Export & Organize Your Data

  1. Manually export your chromatograms as CSV files using Agilent ChemStation on the HPLC Computer:

    1. Navigate to the data processing pane (lower left side of the window).
    2. Find your run in the data broswer on the left side of the screen and double click to open it.
    3. Double click the line for your first chromatogram in the sequence (top middle section of software) so that the text turns blue.
    4. Right click on that same chromatogram and choose Export > CSV then make sure Signal is selected in the resulting window. Follow the prompts to export your data, making sure to give each sample an appropriate name.
    5. Repeat these steps for every sample you ran.

  2. Place all your CSV files in the same folder as your lab notebook.

Make sure you don't have any extra CSV files in this folder. Every CSV in this folder will get imported into Julia when you read the data.

Import Your Data

  1. Use the custom importHPLC() function to import all of your data at once. This function takes no arguments (just make sure your notebook and CSV files are in the same folder.)
  2. You may wish to plot the chromatograms for inspection before moving further. One way to quickly do this is:
 @df hplc_data plot(:Time, cols(2:ncol(hplc_data)))

Integrate the Peaks

  1. Use your standards to determine the retention time for acetaminophen.
  2. Use the fitPeak() function to to integrate the peaks at the desired retention time.
  3. Use the plotPeak() function to visualize the results of the peak integrations.
Don't disregard the peaks that aren't acetaminophen. They contain valuable information that you should discuss.

Create a Standard Curve

  1. Use Julia to fit and plot a standard curve. (See Lab 2 if you need a review.)

Validate Your Results

  1. Determine the concentration of the QC.
  2. Determine the percent difference from the expected value.
  3. Determine your LOD and LOQ. For the standard deviation of your blank, use the standard deviation of the entire blank chromatogram.

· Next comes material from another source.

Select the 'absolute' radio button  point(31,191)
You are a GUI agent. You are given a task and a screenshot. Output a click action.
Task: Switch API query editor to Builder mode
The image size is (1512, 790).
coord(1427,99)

Determine the Concentration of Your Samples

  1. Determine the concentration of your samples. Remember to factor in all dilutions. (See Lab 2 if you need a review.)
  2. Use the confidence intervals or a t-test (whichever you prefer) to determine whether the concentration is significantly than the expected value. (See Useful Information > Comparing Means for more information.)

Save & Turn In Your Work

  1. Save your work as a .jl (Julia) file and .html (static HTML).
  2. Attach your .jl, .html, and .csv files to the MS Teams assignment for this lab when turning it in.